After the attempted closure of the station by the Students' Union, CJSW's management and membership had an up and down relationship with the SU. In March 1981, Bill Reynolds (Station Manager), Nick Diochnos (music director), and Grant Burns (News & Promotions director) headed down to Ottawa for the first annual National Campus and Community Radio conference hosted by CKCU FM at Carleton University. There, they learned the possibilities and requirements of campus radio (FM licences). This meeting ultimately led to the Stations' decision to request direct funding from the university's student body via a referendum question. The remainder of 1982 was hard-fought as the station worked to raise its on-campus profile as much as possible in anticipation of the vote. CJSW also made full use of its unique location in MacEwan Hall to broadcast via outdoor speakers and in the student pub - The Den. There were also live concerts from the third-floor ballroom, including the live airing of Iggy Pop's 11 November 1982 performance (with opening act Nash the Slash).

On 3 December 1982 the referendum was won by a 2:1 margin, and the levy of $2 per semester per full-time student commenced with the winter term.

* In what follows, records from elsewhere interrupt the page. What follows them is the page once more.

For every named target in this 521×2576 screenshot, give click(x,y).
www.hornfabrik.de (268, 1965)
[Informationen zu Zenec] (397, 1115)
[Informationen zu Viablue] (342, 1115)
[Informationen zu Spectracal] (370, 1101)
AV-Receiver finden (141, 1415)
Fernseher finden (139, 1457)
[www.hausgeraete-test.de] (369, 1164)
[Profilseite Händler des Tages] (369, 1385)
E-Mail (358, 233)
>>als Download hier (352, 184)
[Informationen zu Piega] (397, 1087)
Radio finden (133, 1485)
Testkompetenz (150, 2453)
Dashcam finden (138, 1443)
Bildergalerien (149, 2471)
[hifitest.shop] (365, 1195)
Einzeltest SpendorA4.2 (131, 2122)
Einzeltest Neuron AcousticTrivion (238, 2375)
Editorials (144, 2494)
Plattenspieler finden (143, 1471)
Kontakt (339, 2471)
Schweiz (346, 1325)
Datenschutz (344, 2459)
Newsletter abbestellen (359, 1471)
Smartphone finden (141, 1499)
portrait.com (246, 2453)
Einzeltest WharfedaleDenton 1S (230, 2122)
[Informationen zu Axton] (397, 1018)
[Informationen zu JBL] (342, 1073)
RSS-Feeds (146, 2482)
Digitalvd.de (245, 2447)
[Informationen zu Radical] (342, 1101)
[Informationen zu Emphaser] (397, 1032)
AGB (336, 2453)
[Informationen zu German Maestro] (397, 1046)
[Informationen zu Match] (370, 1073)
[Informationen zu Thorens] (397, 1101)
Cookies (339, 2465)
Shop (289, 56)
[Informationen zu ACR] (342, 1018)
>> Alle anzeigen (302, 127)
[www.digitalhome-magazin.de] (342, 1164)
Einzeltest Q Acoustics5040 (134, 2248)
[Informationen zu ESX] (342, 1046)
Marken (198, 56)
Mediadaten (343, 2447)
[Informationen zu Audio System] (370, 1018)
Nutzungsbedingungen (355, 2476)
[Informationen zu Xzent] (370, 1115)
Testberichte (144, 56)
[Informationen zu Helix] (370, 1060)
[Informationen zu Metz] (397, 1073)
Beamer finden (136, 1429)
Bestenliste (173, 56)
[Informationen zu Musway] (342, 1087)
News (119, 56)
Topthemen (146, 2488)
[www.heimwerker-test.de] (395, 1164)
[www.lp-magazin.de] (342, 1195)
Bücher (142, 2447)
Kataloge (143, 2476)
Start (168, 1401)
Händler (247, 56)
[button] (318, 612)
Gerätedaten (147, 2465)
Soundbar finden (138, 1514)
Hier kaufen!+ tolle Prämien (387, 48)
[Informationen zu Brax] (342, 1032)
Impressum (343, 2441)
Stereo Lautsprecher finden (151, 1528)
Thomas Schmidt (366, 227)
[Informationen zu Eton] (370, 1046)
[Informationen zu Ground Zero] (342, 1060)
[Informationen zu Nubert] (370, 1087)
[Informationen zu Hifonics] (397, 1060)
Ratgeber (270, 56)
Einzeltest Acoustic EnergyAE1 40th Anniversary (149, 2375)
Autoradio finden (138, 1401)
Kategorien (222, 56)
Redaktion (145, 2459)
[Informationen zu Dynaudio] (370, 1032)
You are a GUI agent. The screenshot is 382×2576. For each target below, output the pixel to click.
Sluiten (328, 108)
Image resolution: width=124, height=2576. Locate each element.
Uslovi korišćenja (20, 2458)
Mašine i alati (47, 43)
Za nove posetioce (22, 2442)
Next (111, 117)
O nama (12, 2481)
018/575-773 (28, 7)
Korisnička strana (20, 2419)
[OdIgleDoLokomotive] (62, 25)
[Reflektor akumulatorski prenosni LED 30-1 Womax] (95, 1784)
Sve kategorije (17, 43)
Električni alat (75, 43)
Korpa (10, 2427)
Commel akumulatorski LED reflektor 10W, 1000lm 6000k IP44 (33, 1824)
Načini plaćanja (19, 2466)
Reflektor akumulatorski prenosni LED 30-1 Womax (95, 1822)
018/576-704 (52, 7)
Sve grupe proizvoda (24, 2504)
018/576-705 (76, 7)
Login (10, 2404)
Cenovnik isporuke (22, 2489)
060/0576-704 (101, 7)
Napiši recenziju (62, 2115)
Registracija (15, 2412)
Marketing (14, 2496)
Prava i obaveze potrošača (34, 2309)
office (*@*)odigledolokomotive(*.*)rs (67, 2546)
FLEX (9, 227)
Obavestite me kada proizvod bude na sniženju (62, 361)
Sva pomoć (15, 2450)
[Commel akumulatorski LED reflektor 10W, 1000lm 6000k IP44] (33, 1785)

In August 1983, under station manager Grant Burns, CJSW incorporated as a non-profit society in the province of Alberta (as the University of Calgary Student Radio Society—UCSRS), and on 18 November 1983 filed its application with the CRTC for a Class A FM license. The license was granted by the CRTC on 6 September 1984, and CJSW officially became Calgary's 9th FM station on January 15, 1985, with the airing of the Talking Heads song "Once In A Lifetime". The new FM transmitter had been turned up for testing the week prior, and the first music aired was actually jazz, as the station's engineer at the time was also a CJSW jazz DJ. In addition to FM broadcast, the station continued to maintain its cable FM presence at .

===1986–2014===

In 2003, the CRTC approved an application by the station to move its transmitter from the SAIT tower at 1,900 Watts to a CBC tower at 4,000 Watts. Where once those in south Calgary had difficulty receiving the station, this upgrade improved coverage to encompass Okotoks, Airdrie, and Cochrane. During this period, the station's cable FM frequency was changed from to , which was used until 2013(?), when its cable FM transmission was discontinued.

In 2005, CJSW celebrated its 20th anniversary of FM broadcast with the release of a special issue of VOX magazine and a local compilation CD. The CDs have since become an annual production featuring bands recorded in CJSW's studios during live broadcasts over the previous year; the CDs are pressed in limited editions, and given as pledge incentives to donors during the annual funding drives. The scope of the CDs has gradually broadened over the years, now including not only local acts, but visiting bands from across Canada and abroad. For example, the 2009 edition included a track from Colin Newman's band Githead, recorded during Newman's tenure as curator of the Sled Island Festival.

After years of procedural, bureaucratic, and financial wrangling with the Students' Union, university, and contractors, approval was given in late 2008 for the construction of new offices and studios on the third floor of the University of Calgary MacEwan Student Centre. The new broadcast booth in Room 312 came online on 13 October 2009, at approximately 2:15 PM MDT, during the show My Allergy to the Fans, hosted by station manager Chad Saunders (who had shepherded the negotiations, construction, and move).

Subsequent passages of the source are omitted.